### REQUIRED WORK
Can you copy out the entries again, starting at the line that contains "Tap the 'Indicator 01' label" and ending with the last entry, and replace every "label" with "caption" while leaving everything else unchanged?

### DATA ROWS
[START]
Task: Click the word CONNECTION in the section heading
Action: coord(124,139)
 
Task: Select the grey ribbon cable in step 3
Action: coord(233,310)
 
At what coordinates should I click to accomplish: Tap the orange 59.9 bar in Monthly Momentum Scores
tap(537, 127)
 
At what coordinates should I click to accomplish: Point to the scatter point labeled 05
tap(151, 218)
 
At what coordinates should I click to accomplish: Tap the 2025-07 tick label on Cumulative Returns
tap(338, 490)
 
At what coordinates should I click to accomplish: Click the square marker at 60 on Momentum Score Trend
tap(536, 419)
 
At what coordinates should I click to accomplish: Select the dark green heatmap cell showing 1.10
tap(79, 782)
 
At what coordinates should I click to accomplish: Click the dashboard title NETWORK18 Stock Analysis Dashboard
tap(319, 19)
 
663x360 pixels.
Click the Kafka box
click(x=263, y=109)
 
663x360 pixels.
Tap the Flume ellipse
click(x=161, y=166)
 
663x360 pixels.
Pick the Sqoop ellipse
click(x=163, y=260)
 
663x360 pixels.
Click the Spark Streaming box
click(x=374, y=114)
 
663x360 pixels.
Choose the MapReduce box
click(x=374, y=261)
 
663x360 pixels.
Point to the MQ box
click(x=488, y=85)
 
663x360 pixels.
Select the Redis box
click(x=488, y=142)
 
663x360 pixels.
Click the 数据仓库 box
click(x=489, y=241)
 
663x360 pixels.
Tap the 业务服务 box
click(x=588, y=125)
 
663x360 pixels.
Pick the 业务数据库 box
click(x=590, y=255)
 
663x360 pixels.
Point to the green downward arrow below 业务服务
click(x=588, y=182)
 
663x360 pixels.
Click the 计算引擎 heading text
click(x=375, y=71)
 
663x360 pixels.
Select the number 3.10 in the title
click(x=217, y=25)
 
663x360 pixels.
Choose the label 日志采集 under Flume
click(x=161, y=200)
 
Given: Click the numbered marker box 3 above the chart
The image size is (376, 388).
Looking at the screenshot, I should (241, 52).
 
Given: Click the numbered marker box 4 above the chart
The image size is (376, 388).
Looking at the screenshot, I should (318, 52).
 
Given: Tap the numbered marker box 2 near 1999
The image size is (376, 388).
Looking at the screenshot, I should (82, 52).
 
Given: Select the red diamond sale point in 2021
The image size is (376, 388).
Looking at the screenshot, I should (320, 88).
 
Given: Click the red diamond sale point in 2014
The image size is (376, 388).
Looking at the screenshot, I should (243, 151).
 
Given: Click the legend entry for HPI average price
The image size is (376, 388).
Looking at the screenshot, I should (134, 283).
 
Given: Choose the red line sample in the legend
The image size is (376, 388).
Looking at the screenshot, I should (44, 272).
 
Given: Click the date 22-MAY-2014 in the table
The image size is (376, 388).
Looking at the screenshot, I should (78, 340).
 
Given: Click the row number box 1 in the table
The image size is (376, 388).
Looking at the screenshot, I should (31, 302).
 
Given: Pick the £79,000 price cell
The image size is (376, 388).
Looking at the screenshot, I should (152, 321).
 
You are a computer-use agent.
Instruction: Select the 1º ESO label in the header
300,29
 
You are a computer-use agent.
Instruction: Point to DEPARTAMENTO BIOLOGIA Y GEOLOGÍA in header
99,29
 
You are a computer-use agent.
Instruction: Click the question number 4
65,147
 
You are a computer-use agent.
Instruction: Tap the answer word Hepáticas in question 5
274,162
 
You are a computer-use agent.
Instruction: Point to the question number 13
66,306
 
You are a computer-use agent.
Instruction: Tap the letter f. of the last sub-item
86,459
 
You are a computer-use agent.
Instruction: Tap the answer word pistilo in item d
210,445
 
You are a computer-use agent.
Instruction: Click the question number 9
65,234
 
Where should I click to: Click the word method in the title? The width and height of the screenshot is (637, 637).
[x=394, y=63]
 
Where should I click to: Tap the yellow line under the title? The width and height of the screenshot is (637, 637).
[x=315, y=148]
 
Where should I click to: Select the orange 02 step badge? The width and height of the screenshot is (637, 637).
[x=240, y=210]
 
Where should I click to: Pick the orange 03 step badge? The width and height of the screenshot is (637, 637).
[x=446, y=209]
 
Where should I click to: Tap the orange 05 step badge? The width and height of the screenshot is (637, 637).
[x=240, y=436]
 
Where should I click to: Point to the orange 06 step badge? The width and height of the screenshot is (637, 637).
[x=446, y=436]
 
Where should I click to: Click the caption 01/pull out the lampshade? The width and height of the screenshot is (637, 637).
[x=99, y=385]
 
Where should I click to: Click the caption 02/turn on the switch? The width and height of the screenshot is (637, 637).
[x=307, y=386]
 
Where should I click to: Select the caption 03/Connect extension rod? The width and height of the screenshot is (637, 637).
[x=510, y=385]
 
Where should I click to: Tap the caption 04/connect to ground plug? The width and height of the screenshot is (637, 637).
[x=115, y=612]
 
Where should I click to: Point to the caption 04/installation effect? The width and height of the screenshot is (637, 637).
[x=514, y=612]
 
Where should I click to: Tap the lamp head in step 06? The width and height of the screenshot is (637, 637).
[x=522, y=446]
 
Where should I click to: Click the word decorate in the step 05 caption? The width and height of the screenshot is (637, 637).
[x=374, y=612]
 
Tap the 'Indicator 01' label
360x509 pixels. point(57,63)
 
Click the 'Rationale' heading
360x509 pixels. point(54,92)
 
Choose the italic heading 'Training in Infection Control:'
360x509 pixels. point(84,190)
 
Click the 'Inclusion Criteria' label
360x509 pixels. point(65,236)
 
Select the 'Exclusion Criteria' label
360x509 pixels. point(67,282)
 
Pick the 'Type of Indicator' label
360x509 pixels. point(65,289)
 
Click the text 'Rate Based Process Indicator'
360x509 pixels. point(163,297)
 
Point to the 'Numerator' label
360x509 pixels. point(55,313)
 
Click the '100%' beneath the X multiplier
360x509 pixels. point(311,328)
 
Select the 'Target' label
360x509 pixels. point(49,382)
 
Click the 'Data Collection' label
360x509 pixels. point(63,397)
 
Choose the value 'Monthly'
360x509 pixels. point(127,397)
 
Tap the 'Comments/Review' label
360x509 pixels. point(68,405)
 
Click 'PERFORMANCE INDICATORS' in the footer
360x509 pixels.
[END]
### SOLVED EXERCISE
Tap the 'Indicator 01' caption
360x509 pixels. point(57,63)
 
Click the 'Rationale' heading
360x509 pixels. point(54,92)
 
Choose the italic heading 'Training in Infection Control:'
360x509 pixels. point(84,190)
 
Click the 'Inclusion Criteria' caption
360x509 pixels. point(65,236)
 
Select the 'Exclusion Criteria' caption
360x509 pixels. point(67,282)
 
Pick the 'Type of Indicator' caption
360x509 pixels. point(65,289)
 
Click the text 'Rate Based Process Indicator'
360x509 pixels. point(163,297)
 
Point to the 'Numerator' caption
360x509 pixels. point(55,313)
 
Click the '100%' beneath the X multiplier
360x509 pixels. point(311,328)
 
Select the 'Target' caption
360x509 pixels. point(49,382)
 
Click the 'Data Collection' caption
360x509 pixels. point(63,397)
 
Choose the value 'Monthly'
360x509 pixels. point(127,397)
 
Tap the 'Comments/Review' caption
360x509 pixels. point(68,405)
 
Click 'PERFORMANCE INDICATORS' in the footer
360x509 pixels.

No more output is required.